■ WHAT IS REQUIRED ■
Using the entries below, write out the line with "Open the hamburger navigation", the line with "Given: Click the top-right", and every line in between, exactly as each is written.

Dataset items
::::

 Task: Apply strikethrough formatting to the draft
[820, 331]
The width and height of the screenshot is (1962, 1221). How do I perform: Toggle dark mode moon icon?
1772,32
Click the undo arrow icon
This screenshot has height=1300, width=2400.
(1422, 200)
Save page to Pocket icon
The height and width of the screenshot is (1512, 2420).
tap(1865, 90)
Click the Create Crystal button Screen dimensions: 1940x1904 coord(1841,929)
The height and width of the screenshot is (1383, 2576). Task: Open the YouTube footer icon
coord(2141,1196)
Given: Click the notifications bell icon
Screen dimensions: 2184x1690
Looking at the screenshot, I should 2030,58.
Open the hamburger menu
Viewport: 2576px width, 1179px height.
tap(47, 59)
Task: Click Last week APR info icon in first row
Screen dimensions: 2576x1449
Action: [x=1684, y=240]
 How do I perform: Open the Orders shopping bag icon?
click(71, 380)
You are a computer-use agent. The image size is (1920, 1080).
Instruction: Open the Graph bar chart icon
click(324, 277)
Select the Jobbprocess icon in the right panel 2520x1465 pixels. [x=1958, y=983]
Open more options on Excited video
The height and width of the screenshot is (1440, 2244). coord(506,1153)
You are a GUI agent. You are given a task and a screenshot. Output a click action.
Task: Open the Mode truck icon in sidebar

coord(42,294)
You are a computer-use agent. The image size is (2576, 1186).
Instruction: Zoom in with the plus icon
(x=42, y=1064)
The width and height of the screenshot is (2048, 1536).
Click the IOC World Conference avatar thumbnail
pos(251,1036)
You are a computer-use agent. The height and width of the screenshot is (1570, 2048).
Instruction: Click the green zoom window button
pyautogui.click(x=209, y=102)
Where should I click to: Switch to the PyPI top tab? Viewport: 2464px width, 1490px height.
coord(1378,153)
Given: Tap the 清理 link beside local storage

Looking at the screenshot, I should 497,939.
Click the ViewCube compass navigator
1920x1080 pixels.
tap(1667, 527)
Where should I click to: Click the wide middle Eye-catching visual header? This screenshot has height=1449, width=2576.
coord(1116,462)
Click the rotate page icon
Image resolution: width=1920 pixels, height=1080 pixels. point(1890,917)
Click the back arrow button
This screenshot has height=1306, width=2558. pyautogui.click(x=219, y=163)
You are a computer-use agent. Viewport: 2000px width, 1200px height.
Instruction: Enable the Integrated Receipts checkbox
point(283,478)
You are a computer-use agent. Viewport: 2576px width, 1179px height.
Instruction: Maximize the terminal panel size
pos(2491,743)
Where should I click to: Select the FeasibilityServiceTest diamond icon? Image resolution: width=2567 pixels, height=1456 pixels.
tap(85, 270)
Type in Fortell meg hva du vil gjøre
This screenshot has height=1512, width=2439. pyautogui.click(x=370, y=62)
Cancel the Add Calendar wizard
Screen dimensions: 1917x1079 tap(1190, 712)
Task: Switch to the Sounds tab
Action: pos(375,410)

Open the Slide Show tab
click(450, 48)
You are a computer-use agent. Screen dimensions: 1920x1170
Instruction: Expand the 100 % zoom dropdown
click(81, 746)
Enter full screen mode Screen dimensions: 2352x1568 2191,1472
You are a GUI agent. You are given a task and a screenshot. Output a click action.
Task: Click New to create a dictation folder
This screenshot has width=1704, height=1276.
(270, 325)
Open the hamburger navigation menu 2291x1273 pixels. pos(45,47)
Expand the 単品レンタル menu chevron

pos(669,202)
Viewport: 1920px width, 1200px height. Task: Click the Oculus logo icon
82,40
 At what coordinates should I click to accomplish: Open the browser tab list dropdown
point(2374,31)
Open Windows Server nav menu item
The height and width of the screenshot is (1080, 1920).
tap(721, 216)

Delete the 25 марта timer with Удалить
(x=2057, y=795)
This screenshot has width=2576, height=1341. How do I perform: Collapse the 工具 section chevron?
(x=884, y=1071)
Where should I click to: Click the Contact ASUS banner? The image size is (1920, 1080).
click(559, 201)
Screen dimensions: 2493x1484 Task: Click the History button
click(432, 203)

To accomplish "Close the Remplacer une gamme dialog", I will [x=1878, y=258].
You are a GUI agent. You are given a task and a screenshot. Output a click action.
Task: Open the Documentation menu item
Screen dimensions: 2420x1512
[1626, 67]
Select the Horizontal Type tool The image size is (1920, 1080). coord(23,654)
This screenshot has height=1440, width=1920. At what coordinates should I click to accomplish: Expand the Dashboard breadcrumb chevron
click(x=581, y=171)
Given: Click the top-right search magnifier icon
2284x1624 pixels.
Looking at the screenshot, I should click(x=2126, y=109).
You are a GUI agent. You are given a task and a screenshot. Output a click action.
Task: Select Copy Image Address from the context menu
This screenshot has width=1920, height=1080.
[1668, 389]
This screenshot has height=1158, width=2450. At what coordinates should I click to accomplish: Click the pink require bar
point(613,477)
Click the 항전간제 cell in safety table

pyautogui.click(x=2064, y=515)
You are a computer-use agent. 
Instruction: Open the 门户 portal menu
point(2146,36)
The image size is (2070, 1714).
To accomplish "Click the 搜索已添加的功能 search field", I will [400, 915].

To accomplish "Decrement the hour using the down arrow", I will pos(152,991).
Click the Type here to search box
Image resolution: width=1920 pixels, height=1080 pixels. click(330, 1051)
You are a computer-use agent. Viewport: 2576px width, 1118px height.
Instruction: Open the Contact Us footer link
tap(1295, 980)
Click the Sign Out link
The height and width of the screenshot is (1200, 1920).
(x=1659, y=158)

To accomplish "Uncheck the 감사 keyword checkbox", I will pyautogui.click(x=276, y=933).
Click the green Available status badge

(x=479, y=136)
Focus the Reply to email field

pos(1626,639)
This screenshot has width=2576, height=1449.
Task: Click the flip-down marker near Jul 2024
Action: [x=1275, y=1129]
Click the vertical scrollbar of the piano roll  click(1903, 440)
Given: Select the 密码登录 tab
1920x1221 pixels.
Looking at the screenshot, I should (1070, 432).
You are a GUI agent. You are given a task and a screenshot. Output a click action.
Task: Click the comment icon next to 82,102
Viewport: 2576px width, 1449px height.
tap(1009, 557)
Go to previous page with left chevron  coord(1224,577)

::::

■ WRITTEN SOLUTION ■
Open the hamburger navigation menu 2291x1273 pixels. pos(45,47)
Expand the 単品レンタル menu chevron

pos(669,202)
Viewport: 1920px width, 1200px height. Task: Click the Oculus logo icon
82,40
 At what coordinates should I click to accomplish: Open the browser tab list dropdown
point(2374,31)
Open Windows Server nav menu item
The height and width of the screenshot is (1080, 1920).
tap(721, 216)

Delete the 25 марта timer with Удалить
(x=2057, y=795)
This screenshot has width=2576, height=1341. How do I perform: Collapse the 工具 section chevron?
(x=884, y=1071)
Where should I click to: Click the Contact ASUS banner? The image size is (1920, 1080).
click(559, 201)
Screen dimensions: 2493x1484 Task: Click the History button
click(432, 203)

To accomplish "Close the Remplacer une gamme dialog", I will [x=1878, y=258].
You are a GUI agent. You are given a task and a screenshot. Output a click action.
Task: Open the Documentation menu item
Screen dimensions: 2420x1512
[1626, 67]
Select the Horizontal Type tool The image size is (1920, 1080). coord(23,654)
This screenshot has height=1440, width=1920. At what coordinates should I click to accomplish: Expand the Dashboard breadcrumb chevron
click(x=581, y=171)
Given: Click the top-right search magnifier icon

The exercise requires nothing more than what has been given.